Here’s one example that I’ve seen over and over again across my 15 years of leading analytics teams at Amazon, eBay, VMware, and other companies.
Background
When I was at eBay, one of my partner analytics teams owned a metric for calculating losses. The calculation wasn’t technically complex, but there were 9 different fields that had to be pulled into the calculation. It was the equivalent of “x + y - z + (a*2)”. Again, nothing that can’t easily be handled in SQL. When the team originally created this formula, I’m assuming that they did what any analyst or engineer likely would have done. They wrote this formula as part of their “select” statement in SQL, generated their output, and went about their day.

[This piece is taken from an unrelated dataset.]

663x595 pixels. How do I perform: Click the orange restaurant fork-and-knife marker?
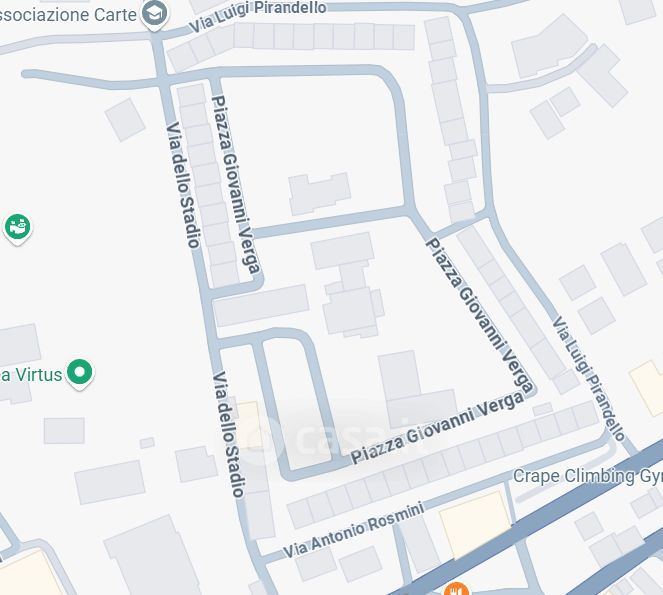point(456,589)
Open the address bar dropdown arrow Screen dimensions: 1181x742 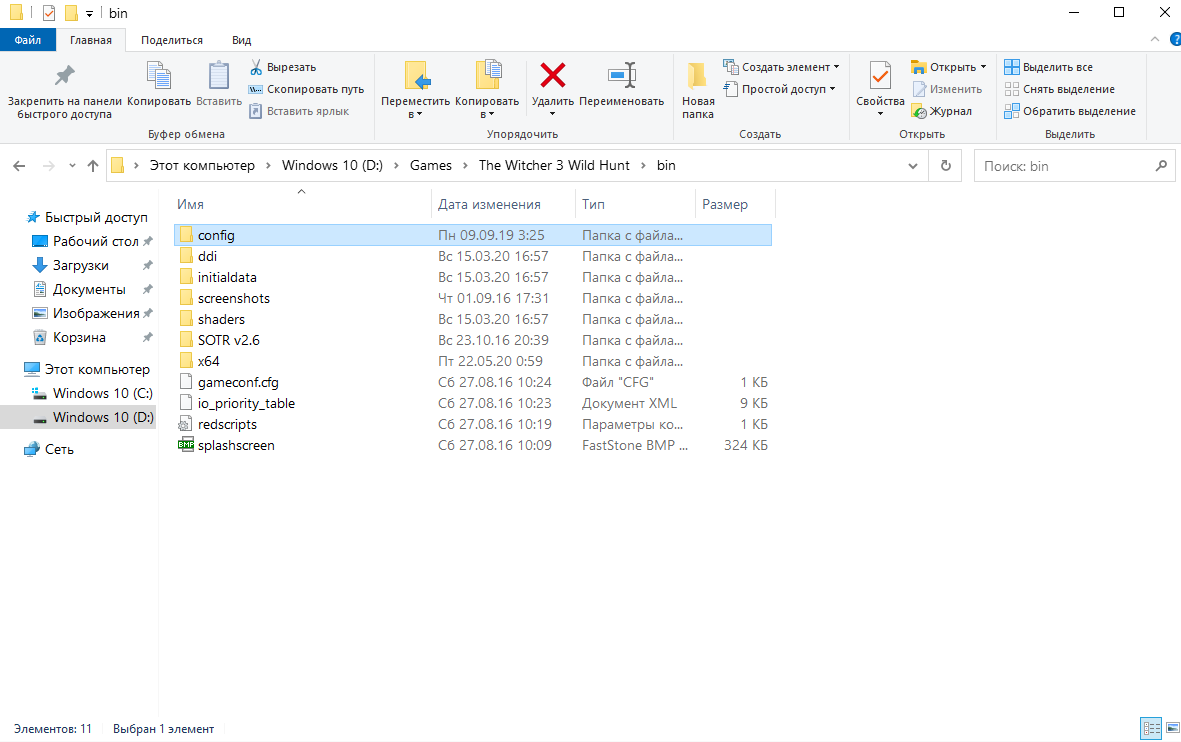tap(912, 165)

Given that this team owned the calculation of the total dollars lost, this metric became a metric that was used in all of their standard reports. Again, the team used that same formula in each of their SQL statements to generate their Excel reports. They also used this formula in their custom calculations inside of Tableau. To an outside observer, and possibly to the team, everything probably appeared to be working very well. So, let’s fast forward a bit.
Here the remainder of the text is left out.